■ EXTRAIT À LIRE
· · ·
La force du libéralisme, c’est de faire croire qu’il peut-être un ascenseur social. Mais les chiffres sont têtus, pour quelques « success story » combien de déçus ?

En introduction à la projection du film « Sans emploi, mais pas sans travail » qui sera diffusé par EVAB le samedi 11 mai 2024 à 18 h à la Cimade, je vous propose une série de portraits de premier et dernier de cordée. Cette fois-ci, nous rencontrons Sylvie.

Sylvie, 55 ans, femme de chambre

Je vis au onzième étage d’un immeuble HLM à Bondy, en Seine-Saint-Denis. Quand la circulation est fluide, je mets une heure pour aller à l’hôtel Ibis des Batignoles.

Je suis femme de chambre depuis huit ans. Un an en CDD, puis j’ai été titularisée. Quand tu n’as qu’un titre de séjour et qu’on te propose du travail, tu prends.

Femme de chambre, c’est un travail comme un autre. Mais c’est un travail dur ; un travail qui abîme le corps. Le matin, quand tu arrives, tu prends ton planning, le bac avec les produits pour les toilettes, la salle de bain et les vitres. Tu prends les chiffons, les balais et tu vas à ton poste (moi c’est le deuxième étage). Là-bas, il y a ton charriot qui t’attend.

Il faut toujours commencer par les « départs », les chambres où les clients sont partis, c’est le plus important. Il faut tirer les lits, les déplacer, tu dois soulever les matelas. C’est lourd. Il faut sortir les sacs-poubelle pour que les équipiers les descendent au sous-sol. Les chambres de recouche c’est plus rapide. Mais comme les clients laissent les bagages, souvent tu t’arrêtes là. Parce que t’as pas le droit d’y toucher. On pourrait t’accuser. Et puis si tu te bloques le dos, après, c’est ton problème.
· · ·
[Enregistrements conservés]
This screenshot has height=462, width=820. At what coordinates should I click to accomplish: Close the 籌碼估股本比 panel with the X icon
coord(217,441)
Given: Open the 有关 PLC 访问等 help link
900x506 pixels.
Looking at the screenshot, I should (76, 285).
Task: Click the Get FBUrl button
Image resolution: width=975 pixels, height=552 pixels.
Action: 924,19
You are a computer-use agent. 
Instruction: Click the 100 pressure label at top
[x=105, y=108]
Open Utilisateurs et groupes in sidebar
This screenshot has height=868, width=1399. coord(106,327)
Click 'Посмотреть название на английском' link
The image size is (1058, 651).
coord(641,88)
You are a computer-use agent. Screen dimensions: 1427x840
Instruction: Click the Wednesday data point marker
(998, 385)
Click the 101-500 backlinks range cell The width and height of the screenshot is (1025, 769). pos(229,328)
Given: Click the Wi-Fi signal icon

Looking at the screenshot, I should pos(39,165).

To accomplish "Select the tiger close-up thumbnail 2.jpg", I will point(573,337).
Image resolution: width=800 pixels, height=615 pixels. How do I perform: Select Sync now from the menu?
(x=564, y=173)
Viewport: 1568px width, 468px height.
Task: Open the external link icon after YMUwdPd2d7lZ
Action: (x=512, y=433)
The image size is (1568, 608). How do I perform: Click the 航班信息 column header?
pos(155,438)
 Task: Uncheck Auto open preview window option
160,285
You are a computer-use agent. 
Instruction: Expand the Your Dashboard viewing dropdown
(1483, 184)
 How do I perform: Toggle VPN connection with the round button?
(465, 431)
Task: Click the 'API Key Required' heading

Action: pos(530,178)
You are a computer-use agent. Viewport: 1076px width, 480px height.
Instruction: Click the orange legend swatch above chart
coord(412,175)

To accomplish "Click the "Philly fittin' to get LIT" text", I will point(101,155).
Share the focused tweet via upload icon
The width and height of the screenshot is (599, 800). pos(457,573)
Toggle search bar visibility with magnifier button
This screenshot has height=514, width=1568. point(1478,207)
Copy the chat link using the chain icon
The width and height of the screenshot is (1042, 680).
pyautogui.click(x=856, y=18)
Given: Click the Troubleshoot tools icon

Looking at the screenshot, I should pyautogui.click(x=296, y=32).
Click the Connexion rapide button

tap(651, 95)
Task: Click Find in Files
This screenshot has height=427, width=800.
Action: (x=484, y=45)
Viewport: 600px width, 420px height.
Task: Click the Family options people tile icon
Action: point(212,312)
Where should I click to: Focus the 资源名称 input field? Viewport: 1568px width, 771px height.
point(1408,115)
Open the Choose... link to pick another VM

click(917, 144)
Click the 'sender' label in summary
· · ·
■ CONSIGNE
Recopiez fidèlement le passage du témoignage de Sylvie, depuis « Je vis au onzième » jusqu’à « Ibis des Batignoles. ».

■ VOTRE RÉPONSE
Je vis au onzième étage d’un immeuble HLM à Bondy, en Seine-Saint-Denis. Quand la circulation est fluide, je mets une heure pour aller à l’hôtel Ibis des Batignoles.